Figura 2: pol II andando usando oligos de RNA de diferentes comprimentos. (A) diagrama de complexos de alongamento artificial, mostrando nucleotídeos adicionados durante as caminhadas. A vertente do não-molde e o ADN da vertente do molde são mostrados na luz-azul e verde, respectivamente. O oligo de RNA de 20 NT é mostrado em azul escuro. Também são mostrados nucleotídeos adicionados durante sucessivas caminhadas para gerar RNA 23mer (laranja), 25mer RNA (marrom), e 29mer RNA (magenta). (B) eletroforese em gel desnaturante mostrando RNAs de comprimento definido obtido após a marcha de pol II utilizando uma cartilha de RNA de 20 NT, conforme descrito no protocolo 1. Nucleotídeos adicionados durante cada passo sequencial do protocolo são cor laranja codificado (23mer), marrom (25mer), e magenta (29mer). (C) pol II andando começando com um primer de RNA de 29 NT, mas de outra forma exatamente como o mostrado em b. (b e C) mostram partes do mesmo gel, mas foram separadas para fins ilustrativos. Por favor clique aqui para ver uma versão maior desta figura.

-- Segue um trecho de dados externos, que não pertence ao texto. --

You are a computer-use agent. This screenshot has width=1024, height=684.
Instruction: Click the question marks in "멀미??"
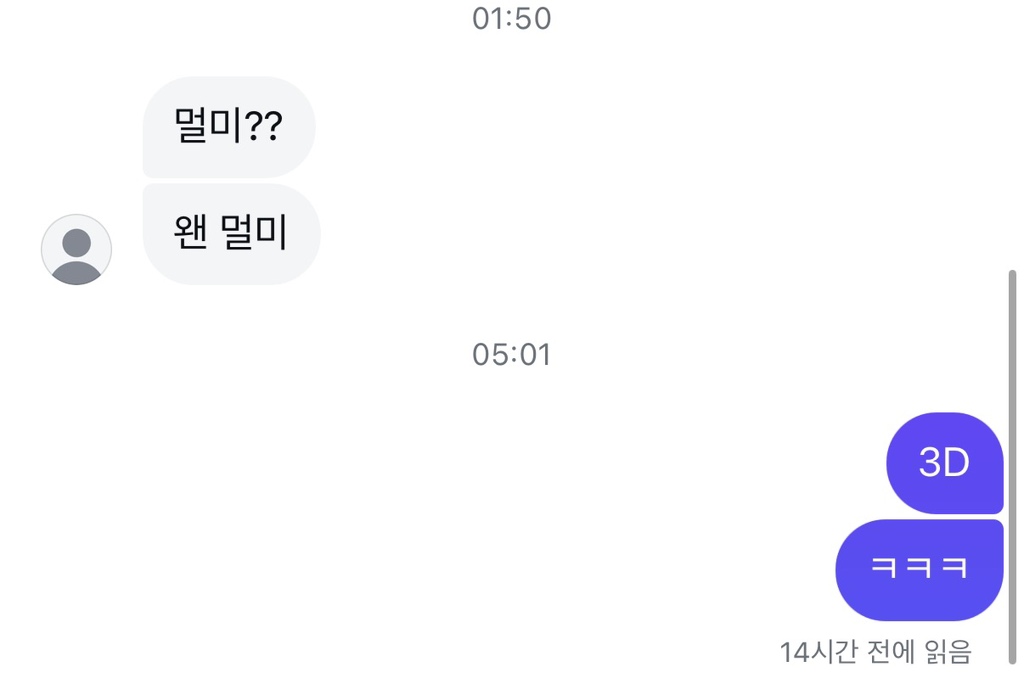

Figura 3: transcritos sintetizados por complexos de alongamento artificial contendo tipo selvagem ou mutante pol II. Os complexos artificiais do alongamento foram montados usando a primeira demão do RNA de 20 NT e o pol II endógeno altamente purified do fígado do rato ou do fermento da fissão ou da bandeira immunopurified pol II que faltam o Rpb1 das pilhas de HeLa (F: Rpb1-ΔCTD). O RNA em cada complexo foi estendido mais a 23 NT ou a 25 NT. Consulte o texto para obter detalhes. Por favor clique aqui para ver uma versão maior desta figura.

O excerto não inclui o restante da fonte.